● PROBLEM DETAILS
Copy out the material word for word, from its first line through the line that contains "Task: Click on", including both of those lines.

● THE DATA
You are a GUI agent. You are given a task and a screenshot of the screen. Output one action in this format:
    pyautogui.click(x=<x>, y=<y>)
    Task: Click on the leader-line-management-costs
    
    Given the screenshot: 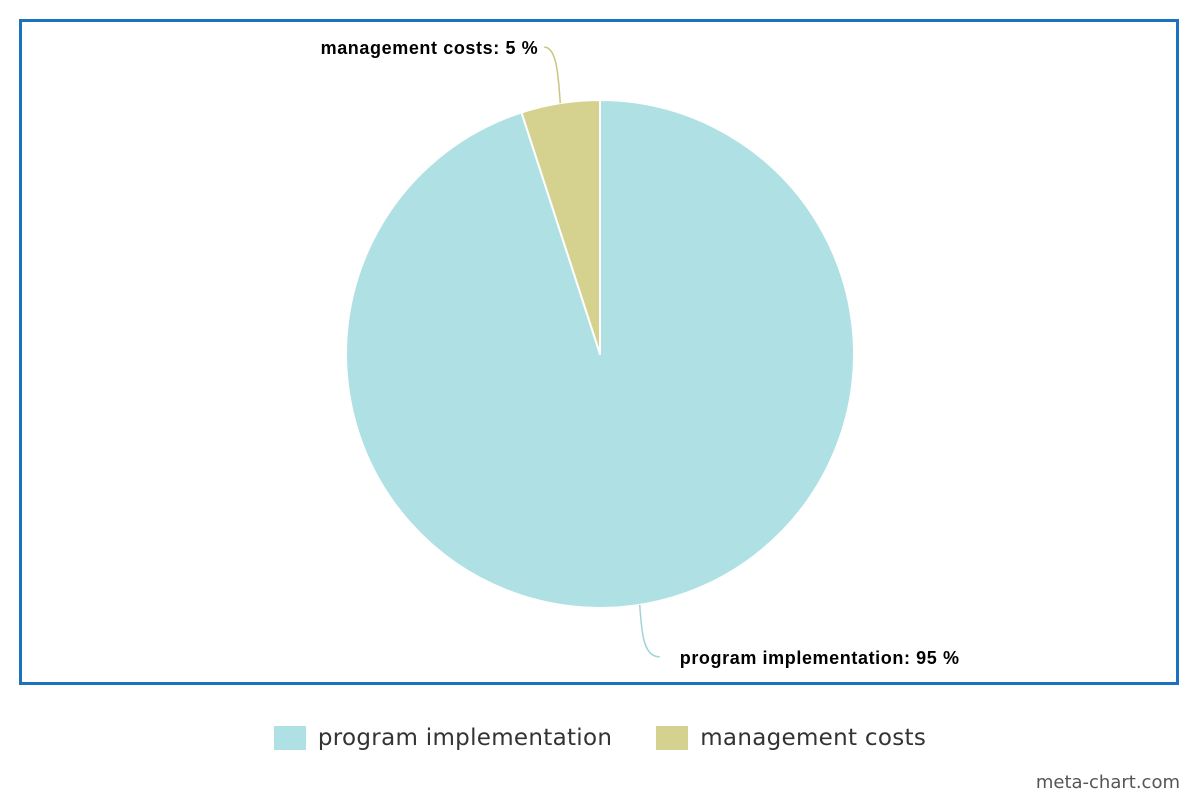 What is the action you would take?
    pyautogui.click(x=553, y=75)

● RESULT OF THIS TASK
You are a GUI agent. You are given a task and a screenshot of the screen. Output one action in this format:
    pyautogui.click(x=<x>, y=<y>)
    Task: Click on the leader-line-management-costs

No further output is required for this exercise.